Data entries
::::::
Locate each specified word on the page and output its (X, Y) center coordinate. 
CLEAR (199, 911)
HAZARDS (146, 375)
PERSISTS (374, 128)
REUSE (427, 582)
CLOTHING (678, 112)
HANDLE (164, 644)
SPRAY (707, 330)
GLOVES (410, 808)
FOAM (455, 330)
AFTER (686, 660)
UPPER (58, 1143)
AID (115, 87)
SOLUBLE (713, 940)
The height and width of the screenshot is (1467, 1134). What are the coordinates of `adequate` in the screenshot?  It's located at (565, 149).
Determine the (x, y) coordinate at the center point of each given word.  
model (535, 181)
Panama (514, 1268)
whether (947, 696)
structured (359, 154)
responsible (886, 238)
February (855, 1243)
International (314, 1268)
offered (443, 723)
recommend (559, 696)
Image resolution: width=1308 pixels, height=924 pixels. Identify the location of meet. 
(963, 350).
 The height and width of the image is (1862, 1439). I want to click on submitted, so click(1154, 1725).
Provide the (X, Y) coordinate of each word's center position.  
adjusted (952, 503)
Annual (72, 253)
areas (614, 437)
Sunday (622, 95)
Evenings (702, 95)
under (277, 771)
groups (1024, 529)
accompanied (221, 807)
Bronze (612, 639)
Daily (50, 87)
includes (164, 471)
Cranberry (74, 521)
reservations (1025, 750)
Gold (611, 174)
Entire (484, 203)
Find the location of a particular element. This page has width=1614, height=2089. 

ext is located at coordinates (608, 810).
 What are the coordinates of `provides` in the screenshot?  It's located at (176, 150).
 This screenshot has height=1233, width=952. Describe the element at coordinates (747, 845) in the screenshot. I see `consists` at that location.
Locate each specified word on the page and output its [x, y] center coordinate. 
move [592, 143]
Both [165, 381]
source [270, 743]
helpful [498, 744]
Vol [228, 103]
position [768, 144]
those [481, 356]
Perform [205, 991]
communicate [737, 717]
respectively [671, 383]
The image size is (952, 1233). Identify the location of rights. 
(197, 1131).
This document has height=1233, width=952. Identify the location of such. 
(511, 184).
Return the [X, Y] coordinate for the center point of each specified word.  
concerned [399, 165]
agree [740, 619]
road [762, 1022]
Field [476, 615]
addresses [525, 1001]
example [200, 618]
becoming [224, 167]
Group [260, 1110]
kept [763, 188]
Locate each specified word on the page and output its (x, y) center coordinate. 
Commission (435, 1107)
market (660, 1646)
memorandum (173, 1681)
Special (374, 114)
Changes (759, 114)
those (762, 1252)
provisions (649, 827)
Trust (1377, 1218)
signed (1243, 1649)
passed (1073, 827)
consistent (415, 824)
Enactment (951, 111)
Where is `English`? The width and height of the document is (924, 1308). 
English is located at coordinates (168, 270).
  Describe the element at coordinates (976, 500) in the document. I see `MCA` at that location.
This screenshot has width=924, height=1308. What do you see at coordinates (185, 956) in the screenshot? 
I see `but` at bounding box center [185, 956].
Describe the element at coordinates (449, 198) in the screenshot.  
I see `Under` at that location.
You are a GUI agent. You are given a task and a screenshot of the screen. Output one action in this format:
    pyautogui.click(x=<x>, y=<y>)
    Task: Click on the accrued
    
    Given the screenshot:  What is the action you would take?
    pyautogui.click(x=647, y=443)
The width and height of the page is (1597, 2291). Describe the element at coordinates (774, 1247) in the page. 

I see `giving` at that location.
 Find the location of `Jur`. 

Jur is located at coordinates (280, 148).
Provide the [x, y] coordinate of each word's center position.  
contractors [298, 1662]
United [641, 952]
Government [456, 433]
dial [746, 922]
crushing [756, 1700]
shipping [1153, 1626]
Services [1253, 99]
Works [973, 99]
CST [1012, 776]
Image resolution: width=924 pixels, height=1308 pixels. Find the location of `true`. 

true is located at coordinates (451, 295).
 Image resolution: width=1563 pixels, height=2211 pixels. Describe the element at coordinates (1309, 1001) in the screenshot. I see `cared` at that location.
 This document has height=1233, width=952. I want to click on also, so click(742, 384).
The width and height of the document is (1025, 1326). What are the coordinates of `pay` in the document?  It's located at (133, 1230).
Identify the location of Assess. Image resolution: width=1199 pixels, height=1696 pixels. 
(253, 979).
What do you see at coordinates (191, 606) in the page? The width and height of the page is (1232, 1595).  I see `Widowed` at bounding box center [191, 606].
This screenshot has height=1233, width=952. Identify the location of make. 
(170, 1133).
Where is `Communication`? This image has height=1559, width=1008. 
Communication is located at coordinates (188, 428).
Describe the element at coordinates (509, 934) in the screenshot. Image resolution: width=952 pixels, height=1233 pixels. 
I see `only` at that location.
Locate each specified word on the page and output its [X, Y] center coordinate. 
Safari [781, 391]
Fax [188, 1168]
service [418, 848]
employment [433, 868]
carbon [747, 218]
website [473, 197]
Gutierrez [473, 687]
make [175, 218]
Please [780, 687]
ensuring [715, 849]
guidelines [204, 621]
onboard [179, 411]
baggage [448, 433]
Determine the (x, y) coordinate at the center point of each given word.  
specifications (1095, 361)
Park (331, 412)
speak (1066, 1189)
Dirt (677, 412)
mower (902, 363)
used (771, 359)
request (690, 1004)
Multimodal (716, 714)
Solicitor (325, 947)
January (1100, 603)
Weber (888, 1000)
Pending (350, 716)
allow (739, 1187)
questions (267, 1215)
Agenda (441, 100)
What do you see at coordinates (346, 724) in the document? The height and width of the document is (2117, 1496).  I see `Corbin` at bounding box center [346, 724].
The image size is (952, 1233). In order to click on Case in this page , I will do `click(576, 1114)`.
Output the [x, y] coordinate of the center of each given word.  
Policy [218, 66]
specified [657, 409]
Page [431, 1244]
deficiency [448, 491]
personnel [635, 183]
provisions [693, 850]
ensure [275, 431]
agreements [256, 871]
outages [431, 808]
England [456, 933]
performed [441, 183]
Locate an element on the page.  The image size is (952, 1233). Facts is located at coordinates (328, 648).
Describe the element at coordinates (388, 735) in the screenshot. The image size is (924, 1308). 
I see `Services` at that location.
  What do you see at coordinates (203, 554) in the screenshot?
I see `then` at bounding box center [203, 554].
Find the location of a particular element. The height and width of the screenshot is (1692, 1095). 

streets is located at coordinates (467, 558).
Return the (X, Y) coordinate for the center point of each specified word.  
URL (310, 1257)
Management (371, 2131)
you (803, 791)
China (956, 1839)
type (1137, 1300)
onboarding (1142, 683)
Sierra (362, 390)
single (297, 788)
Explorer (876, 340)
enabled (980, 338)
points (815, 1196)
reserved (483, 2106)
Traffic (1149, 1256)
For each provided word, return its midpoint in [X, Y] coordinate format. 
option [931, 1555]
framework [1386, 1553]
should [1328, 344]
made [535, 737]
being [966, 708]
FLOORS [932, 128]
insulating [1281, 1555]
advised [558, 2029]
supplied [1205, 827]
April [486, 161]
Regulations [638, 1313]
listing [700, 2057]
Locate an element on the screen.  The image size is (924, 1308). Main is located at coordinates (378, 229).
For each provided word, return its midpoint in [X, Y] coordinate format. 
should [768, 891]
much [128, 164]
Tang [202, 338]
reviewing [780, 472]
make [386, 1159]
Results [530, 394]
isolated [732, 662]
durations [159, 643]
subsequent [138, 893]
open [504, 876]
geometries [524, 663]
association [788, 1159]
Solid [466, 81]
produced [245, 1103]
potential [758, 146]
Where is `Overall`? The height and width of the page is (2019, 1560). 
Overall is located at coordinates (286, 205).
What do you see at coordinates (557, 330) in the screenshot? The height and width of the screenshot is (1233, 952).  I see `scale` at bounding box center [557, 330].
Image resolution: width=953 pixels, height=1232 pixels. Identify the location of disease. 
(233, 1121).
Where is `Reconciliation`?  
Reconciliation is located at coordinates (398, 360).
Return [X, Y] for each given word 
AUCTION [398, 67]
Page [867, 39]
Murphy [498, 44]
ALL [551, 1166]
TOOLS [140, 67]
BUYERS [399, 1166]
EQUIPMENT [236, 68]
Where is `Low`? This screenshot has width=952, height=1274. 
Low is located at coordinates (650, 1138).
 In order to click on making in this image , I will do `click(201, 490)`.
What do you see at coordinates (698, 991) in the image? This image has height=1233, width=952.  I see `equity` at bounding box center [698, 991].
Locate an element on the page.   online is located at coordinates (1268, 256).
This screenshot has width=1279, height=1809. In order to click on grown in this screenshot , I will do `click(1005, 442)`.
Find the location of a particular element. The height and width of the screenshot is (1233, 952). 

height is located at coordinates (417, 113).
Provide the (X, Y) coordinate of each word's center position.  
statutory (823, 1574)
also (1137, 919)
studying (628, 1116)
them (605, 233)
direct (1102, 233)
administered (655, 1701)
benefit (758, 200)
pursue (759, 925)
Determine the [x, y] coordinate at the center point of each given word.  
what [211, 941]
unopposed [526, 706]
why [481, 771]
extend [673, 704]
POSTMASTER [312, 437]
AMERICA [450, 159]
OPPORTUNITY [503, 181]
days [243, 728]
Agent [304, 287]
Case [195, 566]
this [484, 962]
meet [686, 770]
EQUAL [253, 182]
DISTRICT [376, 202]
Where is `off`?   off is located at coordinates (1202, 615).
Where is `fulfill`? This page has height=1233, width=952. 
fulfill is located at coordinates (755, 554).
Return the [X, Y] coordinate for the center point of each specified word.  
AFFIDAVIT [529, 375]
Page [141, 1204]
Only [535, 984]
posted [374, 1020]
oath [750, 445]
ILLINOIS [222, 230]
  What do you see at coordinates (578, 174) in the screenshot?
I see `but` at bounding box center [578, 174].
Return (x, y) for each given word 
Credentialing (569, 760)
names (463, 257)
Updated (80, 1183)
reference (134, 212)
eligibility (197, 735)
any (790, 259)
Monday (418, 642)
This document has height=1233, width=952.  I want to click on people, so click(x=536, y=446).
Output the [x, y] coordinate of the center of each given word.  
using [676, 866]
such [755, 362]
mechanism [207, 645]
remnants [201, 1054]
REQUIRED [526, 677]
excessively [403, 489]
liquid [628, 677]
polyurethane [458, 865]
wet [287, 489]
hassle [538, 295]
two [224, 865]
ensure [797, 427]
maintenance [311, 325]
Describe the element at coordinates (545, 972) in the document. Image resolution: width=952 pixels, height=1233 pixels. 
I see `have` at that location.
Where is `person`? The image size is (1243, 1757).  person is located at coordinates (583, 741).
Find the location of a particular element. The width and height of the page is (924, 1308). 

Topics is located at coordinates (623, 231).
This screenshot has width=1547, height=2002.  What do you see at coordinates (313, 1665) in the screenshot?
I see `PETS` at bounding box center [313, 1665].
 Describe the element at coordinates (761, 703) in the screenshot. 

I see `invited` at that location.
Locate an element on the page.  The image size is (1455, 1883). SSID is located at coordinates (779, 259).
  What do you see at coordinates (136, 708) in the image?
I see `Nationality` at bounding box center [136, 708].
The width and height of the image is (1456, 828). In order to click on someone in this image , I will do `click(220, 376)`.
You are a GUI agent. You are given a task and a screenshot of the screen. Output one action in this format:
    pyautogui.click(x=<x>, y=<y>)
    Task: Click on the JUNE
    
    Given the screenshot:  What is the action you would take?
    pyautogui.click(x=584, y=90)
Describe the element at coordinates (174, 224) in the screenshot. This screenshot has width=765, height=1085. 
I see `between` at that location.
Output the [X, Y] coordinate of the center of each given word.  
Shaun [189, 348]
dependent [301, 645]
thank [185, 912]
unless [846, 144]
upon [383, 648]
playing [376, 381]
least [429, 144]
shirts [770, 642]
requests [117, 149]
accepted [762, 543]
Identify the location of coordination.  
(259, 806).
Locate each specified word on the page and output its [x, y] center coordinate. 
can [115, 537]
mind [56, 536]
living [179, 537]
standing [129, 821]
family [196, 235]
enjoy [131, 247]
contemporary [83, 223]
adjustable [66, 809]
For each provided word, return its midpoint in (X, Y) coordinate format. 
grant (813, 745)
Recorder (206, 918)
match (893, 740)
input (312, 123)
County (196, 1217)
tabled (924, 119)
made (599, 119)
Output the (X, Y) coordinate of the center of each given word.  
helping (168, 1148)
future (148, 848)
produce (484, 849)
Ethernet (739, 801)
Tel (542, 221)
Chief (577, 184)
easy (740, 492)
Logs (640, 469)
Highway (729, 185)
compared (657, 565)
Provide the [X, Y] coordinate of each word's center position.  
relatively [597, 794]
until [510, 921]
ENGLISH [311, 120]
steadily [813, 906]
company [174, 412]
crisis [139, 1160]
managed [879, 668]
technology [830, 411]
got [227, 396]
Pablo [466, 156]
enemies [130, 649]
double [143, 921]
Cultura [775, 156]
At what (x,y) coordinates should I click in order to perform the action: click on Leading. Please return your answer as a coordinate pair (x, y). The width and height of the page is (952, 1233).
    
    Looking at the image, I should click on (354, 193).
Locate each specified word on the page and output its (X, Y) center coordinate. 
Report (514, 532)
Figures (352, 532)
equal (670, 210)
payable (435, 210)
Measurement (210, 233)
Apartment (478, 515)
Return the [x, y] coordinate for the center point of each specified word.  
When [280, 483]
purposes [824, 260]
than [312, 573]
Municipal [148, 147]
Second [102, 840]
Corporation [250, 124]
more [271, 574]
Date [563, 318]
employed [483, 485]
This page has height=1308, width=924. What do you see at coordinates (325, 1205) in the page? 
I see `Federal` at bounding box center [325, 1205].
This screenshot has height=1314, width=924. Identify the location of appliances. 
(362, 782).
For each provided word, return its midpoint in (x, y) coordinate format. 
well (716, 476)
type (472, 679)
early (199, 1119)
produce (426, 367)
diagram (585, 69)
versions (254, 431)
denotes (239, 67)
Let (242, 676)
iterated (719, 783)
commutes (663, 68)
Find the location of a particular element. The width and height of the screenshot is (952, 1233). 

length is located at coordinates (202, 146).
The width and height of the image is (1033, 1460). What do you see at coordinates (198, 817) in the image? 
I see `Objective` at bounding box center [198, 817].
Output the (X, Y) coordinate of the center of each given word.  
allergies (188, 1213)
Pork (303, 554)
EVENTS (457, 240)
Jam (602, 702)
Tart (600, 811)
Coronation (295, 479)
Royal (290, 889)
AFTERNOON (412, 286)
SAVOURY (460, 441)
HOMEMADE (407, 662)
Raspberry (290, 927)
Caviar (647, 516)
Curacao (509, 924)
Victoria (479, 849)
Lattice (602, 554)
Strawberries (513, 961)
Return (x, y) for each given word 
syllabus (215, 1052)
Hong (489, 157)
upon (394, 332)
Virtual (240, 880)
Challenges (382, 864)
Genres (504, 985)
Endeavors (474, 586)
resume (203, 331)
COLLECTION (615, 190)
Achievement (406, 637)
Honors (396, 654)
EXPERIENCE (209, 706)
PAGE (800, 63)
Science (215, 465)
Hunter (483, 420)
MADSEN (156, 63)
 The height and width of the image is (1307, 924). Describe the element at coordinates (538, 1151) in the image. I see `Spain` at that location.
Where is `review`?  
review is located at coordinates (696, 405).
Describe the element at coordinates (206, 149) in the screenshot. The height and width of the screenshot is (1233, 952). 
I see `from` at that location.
::::::
YOUR GOAL
Copy the records from their first line through the line containing "Entire (484, 203)", switching "screenshot" to "image" and leaving everything else unchanged.

RESPONSE TO THE EXERCISE
Locate each specified word on the page and output its (X, Y) center coordinate. 
CLEAR (199, 911)
HAZARDS (146, 375)
PERSISTS (374, 128)
REUSE (427, 582)
CLOTHING (678, 112)
HANDLE (164, 644)
SPRAY (707, 330)
GLOVES (410, 808)
FOAM (455, 330)
AFTER (686, 660)
UPPER (58, 1143)
AID (115, 87)
SOLUBLE (713, 940)
The height and width of the image is (1467, 1134). What are the coordinates of `adequate` in the image?  It's located at (565, 149).
Determine the (x, y) coordinate at the center point of each given word.  
model (535, 181)
Panama (514, 1268)
whether (947, 696)
structured (359, 154)
responsible (886, 238)
February (855, 1243)
International (314, 1268)
offered (443, 723)
recommend (559, 696)
Image resolution: width=1308 pixels, height=924 pixels. Identify the location of meet. 
(963, 350).
 The height and width of the image is (1862, 1439). I want to click on submitted, so click(1154, 1725).
Provide the (X, Y) coordinate of each word's center position.  
adjusted (952, 503)
Annual (72, 253)
areas (614, 437)
Sunday (622, 95)
Evenings (702, 95)
under (277, 771)
groups (1024, 529)
accompanied (221, 807)
Bronze (612, 639)
Daily (50, 87)
includes (164, 471)
Cranberry (74, 521)
reservations (1025, 750)
Gold (611, 174)
Entire (484, 203)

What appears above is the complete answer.